В дневнике Лебра не переставал неуемно восторгаться своей чудесной судьбой: он, бывший ученик вечерней школы, вынужденный в четырнадцать лет прервать учение, чтобы отработать полгода на заводе, стал преподавателем лицея, а теперь уже поговаривают о том, что в будущем его ждет кресло академика.
— Ты должен признать, что лично я в Лебра никогда не верил, — заметил Казо. — Это вы все попались на удочку, даже коммунисты.

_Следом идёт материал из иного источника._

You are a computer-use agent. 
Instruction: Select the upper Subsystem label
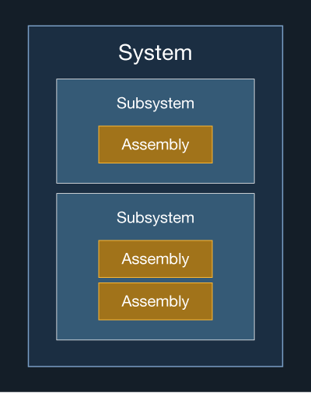pyautogui.click(x=156, y=104)
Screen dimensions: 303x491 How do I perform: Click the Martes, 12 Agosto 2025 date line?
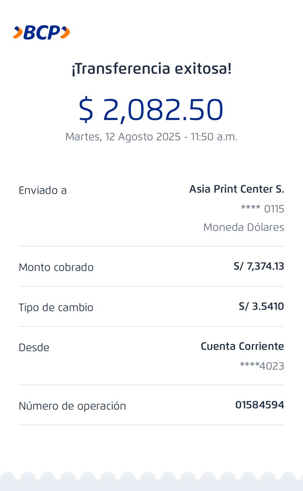tap(151, 137)
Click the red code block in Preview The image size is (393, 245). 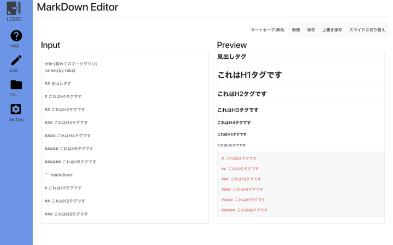point(301,184)
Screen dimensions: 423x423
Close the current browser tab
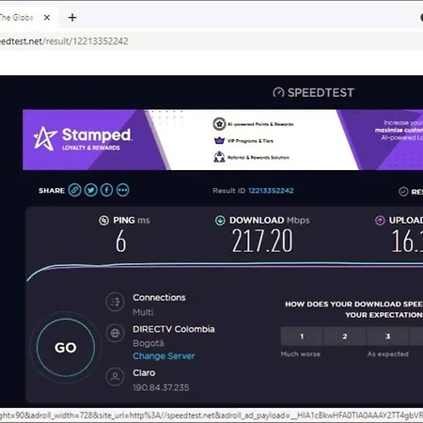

— Но он так хорошо отзывался о русской революции… говорил о «заре с Востока». Ни за что бы не поверил, что он так круто свернет на Запад. Впрочем, довольно обыкновенный случай. Интерес представляет только для тех, кто знал Лебра лично. На него даже сердиться нельзя. Я убежден, что сам он считает, будто нисколько не изменился, а изменился, мол, окружающий его мир. Двадцать лет назад он был правофланговым у крайне левых, а теперь стал левофланговым у правых… Таким образом, он все время левый… Разве не так? Интересно, как рассуждает такой тип, подводя итог пройденному пути? Что он думает о нас, например?
— Ничего он не думает, — говорит Казо. — Просто вздыхает.
— Вероятно, полагает, что мы пойдем по проторенной им дороге. Считает, что этого никому не миновать, что человечество именно так и движется: два шага вперед, один — назад.
— Но ярым антикоммунистом его все-таки не назовешь.
— Нет, не назовешь, конечно, — соглашается Симон. — Как по-твоему, он мучается?
— Ну конечно! А на что он еще способен? Переживания — это по его специальности…
Они рассмеялись. Казо стал протирать очки. Потом неожиданно сказал:
— В октябре я надеюсь получить курс лекций… И как раз в Сен-Реми.
— Неужели в Сен-Реми?
— Да. Я займу кафедру Лебра.
— Смотри, будь осторожен. Как бы не заразиться…
— Ты серьезно полагаешь, что такому человеку, как я, угрожает подобный недуг?
— Нет, — сказал Симон, — ни тебя, ни таких, как ты, он не коснется.
Симону вдруг вспомнилась высокая фигура Казо на улице Суффло во время демонстрации, — как он стремительно проталкивался к ребятам с криком: «Прорывайтесь же, черт возьми, прорывайтесь!»
— Нет, тебя этот недуг, во всяком случае, не коснется, — повторил Симон. — Ты скала. Ты наш Сен-Жюст.